A distance suivi d’Annonciation, et Moments. Traversées du temps, Henri Michaux
A distance suivi d’Annonciation, et Moments. Traversées du temps, Poésie/ Gallimard, 2014
Ecrivain(s): Henri Michaux Edition: Gallimard
« Un moment qui traverse la route. Un moment qui n’insiste pas.
Un moment plutôt errant.
Un moment lendemain de grands moments »
(Lieux, moments, traversées du temps)
« Le chemin enchanté des regards
refait le corps admirable, et l’être semblable.
Mais l’automne, mon ami, est mon souci
l’automne, si tu comprends
Douce est l’origine de ailes… »
(Annonciation)
Chemin enchanté de la poésie : ces deux petits opus marquent le 30ème anniversaire de la disparition de l’écrivain. A distance a échappé au hachoir à papier de Michaux, il scellait ainsi et à jamais la destinée de ses manuscrits, d’une feuille dactylographiée faire des fragments, et transformer des fragments d’écriture en poussière de papier. Publié une première fois en 1996, A distance est repris aujourd’hui par André Velter dans sa collection Poésie/Gallimard. L’occasion si besoin était de vérifier ligne à ligne l’étendue vocale – il s’agit bien de cela – du poète, voix profonde et sourde qui se noue dans la solitude – être à la hauteur des hauteurs les plus glaçantes – sa face est dans la tristesse / la tristesse est dedans / dedans, dedans : dedans le désespoir / et le désespoir est dans son élément. Voix noire de tambour – qui donne le tempo à la phrase, qui tourne et retourne autour des mots, comme s’il s’agissait de se débarrasser de quelque envoûtement – Quelqu’un, pensant, s’éloigne / Quelqu’un, pensant, se rapproche / Quelqu’un, pensant, se renforce / Quelqu’un, pensant, s’affaiblit et s’anémie. Voix légère, à peine audible, venue de loin, de très loin – passions de géographe et d’aventurier – qui dit dans un quasi silence ce qu’il est éblouissant de voir – Présence / connivence, / réponses ectoplasmiques. / Vie dessinée en plaines / en forme d’arbre / en démons. Voix coupante, cassante, lancée comme une flèche – Libéré / des mots d’abord / des mots / gestes plutôt que signes / départs plutôt qu’annonces. Voix de joie qui s’offre comme un baiser, chante et enchante – Ses légers seins ocres m’appellent / m’ensoleillent / m’ensorcellent / jardins de noces, épées de lys.
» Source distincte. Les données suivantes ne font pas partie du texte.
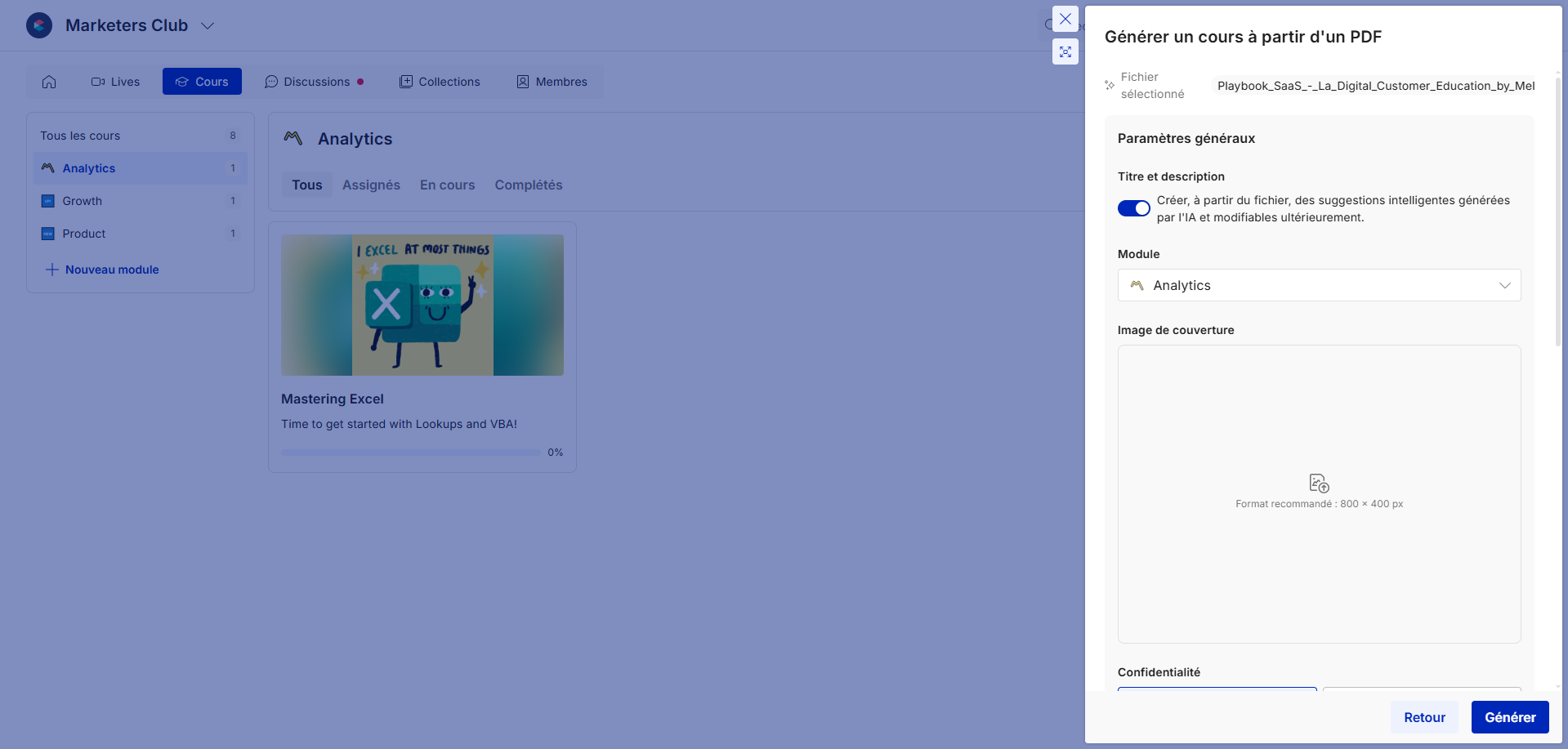This screenshot has height=749, width=1568.
Task: Click the plus icon for Nouveau module
Action: (51, 270)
« Ennoblie par une trace d’encre, une ligne fine, une ligne, où plus rien ne pue
Pas pour expliquer, pas pour exposer, pas en terrasses, pas monumentalement
Plutôt comme par le Monde il y a des anfractuosités, des sinuosités, comme il y a des chiens errants » (Lignes).
Chemin enchanté de la calligraphie d’Henri Michaux, l’encre noire qui s’expose doublement, la plume qui dessine, trace, griffe et s’arrondit autour du mot et laisse la phrase s’y glisser – Oblique / leur ombre longue / traversant les rues sans passants / dans l’espace désert / telle une jetée insensée s’avance.Chemin des rencontres, celle décisive avec Zao Wou-Ki, comme il y a des rencontres avec les contrées lointaines du rêve, avec ou sans substances (ces effervescences), ou d’autres plus végétales et montagneuses (l’Amérique lointaine) – Bonheur / bonheur profond / bonheur semblable à la lividité –Du ciel d’autrefois / bu jusqu’à la lie / des objets tombent / c’étaient des oiseaux – Sur la toile blanche du monde / il va faire quelque chose / Il est décidé / Pour le moment / il marche.
Deux opus, pour emprunter les chemins de Michaux, du chant au dessin, où l’esprit, le corps, les réflexes ne sont jamais en sécurité (André Velter), où chaque mot, chaque phrase, chaque sensation, chaque couleur, chaque vision, chaque souvenir, chaque son (faire entendre les mots dans leurs dissonances) semblent suspendus, en déséquilibre, en chute libre. Rien n’est plus stimulant pour l’œil et l’oreille – Le froid est en moi, vous qui criez près de moi / Je quitte la maison aux mille gammes / Dans mes nerfs sans graisse / le chariot de vos bruits fonce méchamment.
Lire Michaux relève à chaque fois de l’expérience des limites, et Lautréamont n’est jamais très loin de ses écarts et ses éclats (le ressac de l’océan), expérience de la Mescaline, de l’Asie ou de l’Equateur, de la peinture, du dessin, de la plongée en apnée dans l’Ailleurs imaginaire, il habite la lumière, et il n’y a pas de raison d’être surpris si l’on est aveuglé et si l’on garde longtemps au fond de la pupille la trace blanche et troublante de sa poésie.